此前五年,我国生态环境质量持续改善。2025年全国PM2.5浓度降至28微克/立方米,5年累计下降20%,优良天数比例达到89.3%,创有监测以来最好水平;全国地表水Ⅰ—Ⅲ类水质断面比例达到91.4%,长江、黄河干流全线水质连续多年保持Ⅱ类。但我国生态环境保护结构性、根源性、趋势性压力尚未根本缓解。

当污染防治攻坚战进入深水区,仅靠末端治理已难以推动环境质量继续跃升。这就需要推动环境治理在方法论上实现跃升——从减污降碳协同到多污染物控制协同,从区域治理协同到源头治理优先,从单点突破走向系统治理。

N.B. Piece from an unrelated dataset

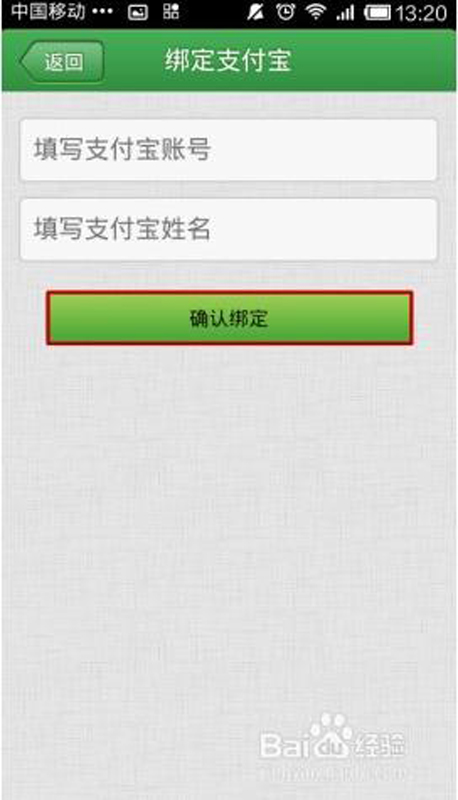
Task: Tap the cellular signal bars icon
Action: pyautogui.click(x=345, y=13)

从三大协同的方法论统领,到蓝天、碧水、净土三大保卫战的具体攻坚,再到环境风险防控的底线守护,直至以生态环境法典为标志的现代环境治理体系构建,四层逻辑层层递进,共同勾勒出“十五五”时期环境质量改善由量变到质变的完整路径。而这场变革的最终指向,如规划所言——“环保为民”,让天蓝、地绿、水清的美好环境,成为人民群众可感可及的民生福祉。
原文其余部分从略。